Thanks to such approach, we are able to find missing features in the client’s app, analyze the client’s outstanding needs and estimate the app’s overall potential. In this article, I will share some tips on how to get through a Product Review process successfully and write reports like a pro.

Product Review is one of the services provided by Netguru. As a result of a comprehensive analysis of the app, the client gets a report where we outline all outstanding issues and suggest solutions. In the course of a two-week-long product review process, I learned a lot about the importance of communication, time management as well as the workings of the reviewing process as a whole. There were things that I could have done better and there were certain things I will have to keep in mind next time. Below I listed the most important of them:

1. Before you start: make sure you have all data. If not – adapt.

It is crucial for a successful PRV to work with the actual product and have unlimited access to every single bit of data. However, sometimes you will have to wait for some of it. Don't wait idly – stay productive. Manage your process in a way that allows achieving the best possible results and work on parts of the system you have access to. Use the waiting time to analyze a different aspect of the product, for example, the usability.

Don't assume that clients will be perfectly prepared for a product review either. They will fail to deliver you the things you request and they will forget you were waiting for them unless you ask many times. In our case, the client promised they would give us access to Google Analytics ASAP. It was on Monday, but we waited for this until late Friday (yeah! only five days). We sent reminders about it in every e-mail and Slack message. Yes, we were a pain in the arse – but sometimes you have to! If we weren’t working on something else in the meantime, we would be wasting our client’s time and money.

2. Work like a Designer, speak like a User. Use simple words to describe things.

Okay, I know – we designers have our superpowers: we see every aspect of a poor UI and UX at a glance and we can describe it with fancy words that are perfectly understandable for other Product Designers. This doesn’t necessarily mean that the average user or client will understand the jargon.

You must not force the client to decode your words, the same way you must not make a user think about using the interface you designed. So keep it simple: reduce the number of technical phrases and acronyms to the absolute minimum. Additionally, when describing issues use sample user stories. It'll make everything easier to understand.

3. Review what is not what will be.

Nothing is set in stone in the World Wide Web, and every website evolves too. Content is constantly changing, features are added and pages are growing. In your review, focus on parts of the product that are accessible to its users at the moment. In our case, we knew that the development team was working behind the scenes to add some new features, but their work couldn’t become part of the report because it wasn’t just ready yet.

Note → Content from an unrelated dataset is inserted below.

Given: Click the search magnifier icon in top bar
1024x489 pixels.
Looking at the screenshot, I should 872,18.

Yes, you can write some suggestions about the staging views, but keep in mind that they are still work in progress and will probably be changed many times before they go public, so don't spend too much time on them.

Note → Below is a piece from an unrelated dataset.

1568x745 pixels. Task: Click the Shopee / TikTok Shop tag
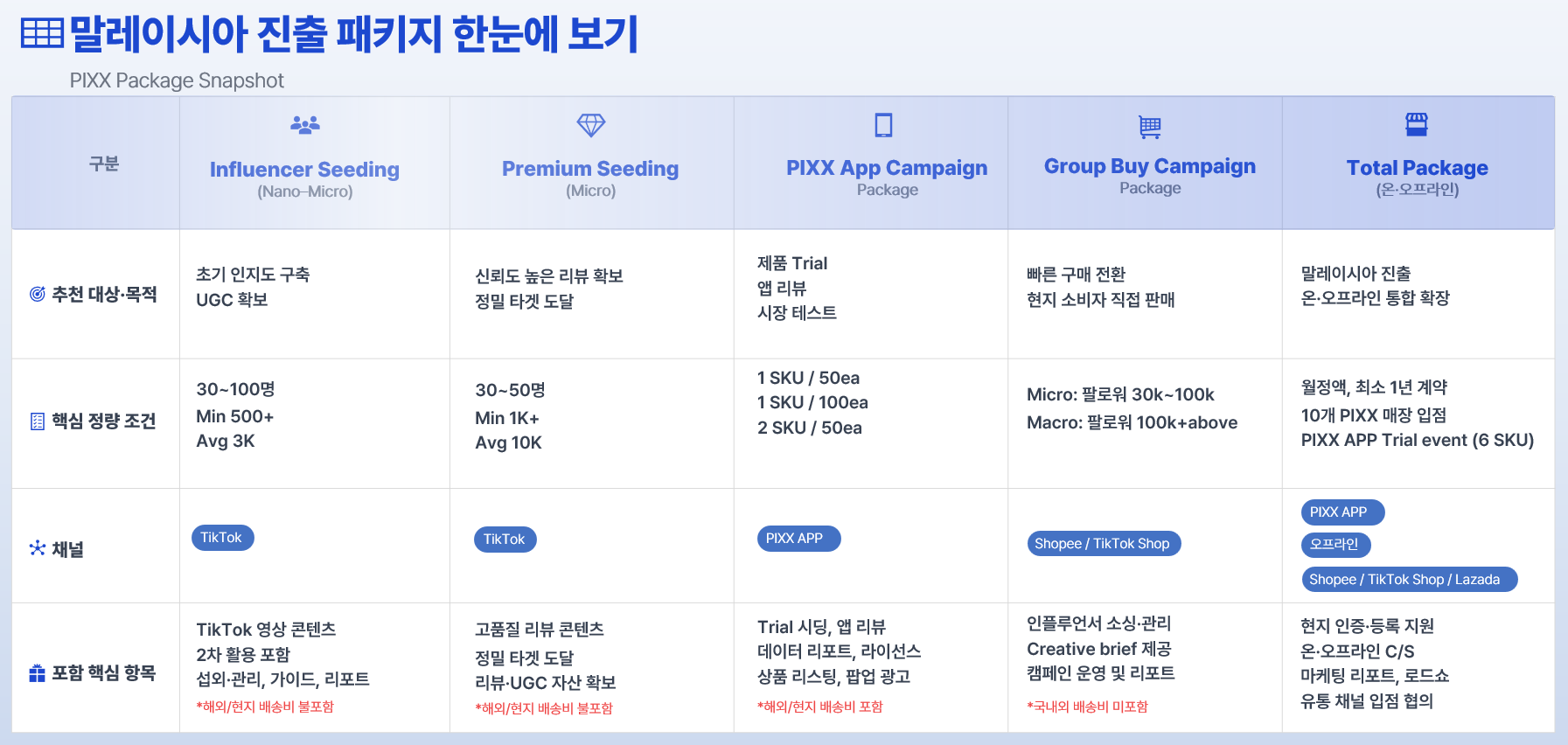[1104, 544]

4. "Delete everything and start over" is not a valuable feedback

Don't assume that a client should only get very general information about the issues you found, even if they know that the product should be completely changed. Show them each element that has to be modified or replaced and provide a rational solution to the problem.

The "redesign everything" or "start from scratch" comment might not be enough. Not only it doesn’t provide any actual solution to the problem, but it also gives the impression that as a reviewer you did not take your task seriously, or worse – you lack imagination.

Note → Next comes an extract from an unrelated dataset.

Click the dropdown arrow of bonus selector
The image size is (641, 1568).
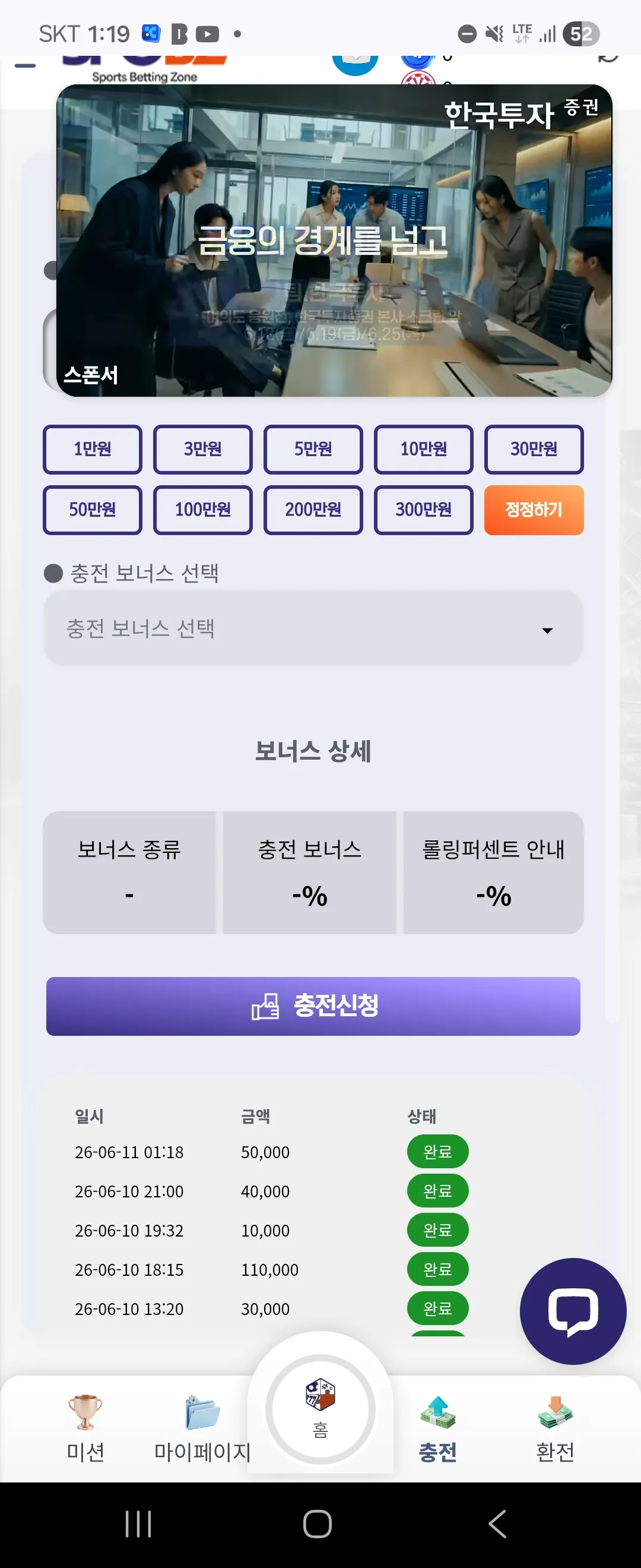[x=547, y=630]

Remember: noting every detail, analyzing various aspects and providing valuable ideas assures the client that they need help and you're the right person to help them.

5. Don't trust numbers (blindly).

Analytic tools are awesome. Still, they aren’t that smart, and sometimes they measure wrong things in wrong places. In our case, some of the key processes took place beyond the website, so the measured data was unreliable. There were a lot of drop-offs, but most of them were caused by the structure of the platform itself, so we couldn't take it seriously.

If you can do it and know how to use them, you can add some "smarter" tools that allow tracking the user journeys and analyze funnels (I mean Hotjar, Crazyegg, etc.). They do need some time to give results, so you have to ask for them before the review.

6. Avoid making quick and vague notes. Especially if they're not in English.

Okay, sometimes it's easy to jot a few words down in your native language, but you will have to translate it into the report's language eventually, so you’ll be wasting your time.

It is really worth taking the extra time and effort to write down your remarks and solutions in full immediately, instead of just jotting down a few keywords. After a week or so, you'll come across your vague note and will probably have to look at the page again and rethink the issue one more time. All in all, writing accurate, comprehensive notes from the very beginning saves you tremendous amounts of time and makes the remarks you make much more coherent.

7. Manage your time carefully

Taking notes is one thing, but in the end, you will have to give the client a professional report. Give your team members time to review your work and provide feedback. Set aside the last two days before the deadline (or more – it's just an example) for polishing your report.

Think about the time estimation for the future cooperation with the client (Next steps & Recommendations section) while writing your review. This way, you won’t have to think about it at the last minute. You can also write down your estimations for each issue so at the end you can sum them up in the report.

8. Not everything is equally important

When you analyze an app, you see a lot of parts that could be changed or improved and you have many ideas on how to do it – that's great! Not every issue should have the same priority, and a good practice is to categorize the app's problems and solutions to these problems according to their severity.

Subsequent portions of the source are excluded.